Title:
Damage Identification in Concrete Structures Using Physics-Informed Neural Networks (PINNs)
Author(s):
Zhang
Publication:
Web Session
Volume:
ws_F23_Zhang.pdf
Issue:
Appears on pages(s):
Keywords:
DOI:
Date:
10/29/2023
Abstract:
In this research, a physics-informed neural networks (PINNs) framework is developed for the damage detection of continuous structural systems based on limited and noisy sensor data. The PINNs framework integrates sensor data and knowledge of the physics of the system by embedding the sensor data, governing partial differential equations, and boundary conditions into the loss function of the neural network (NN) architecture.
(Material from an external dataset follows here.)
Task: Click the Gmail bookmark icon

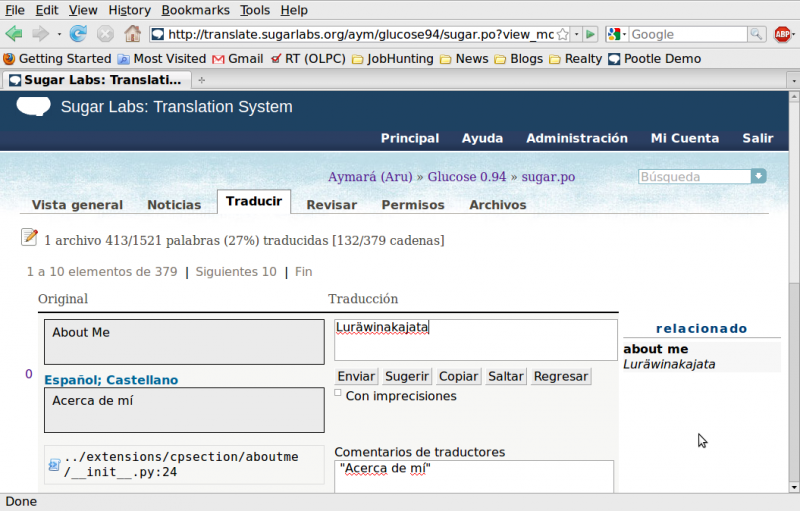Action: 218,59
Through minimizing the physics-informed loss function, the NNs parameters and unknown structural parameters can be estimated, and hence the full state of the system is then predicted by the trained PINNs. The PINNs framework is demonstrated through application for the damage detection of a three-span continuous concrete beam subject to a dynamic moving load. The goal of the application is to detect the damage, which was modeled as the reduction of the flexural rigidity of each span of the concrete beam, as well as to predict the full state of the concrete beam. It is observed that the PINNs framework can accurately detect the damage and estimate the structural state from limited and noisy sensor data.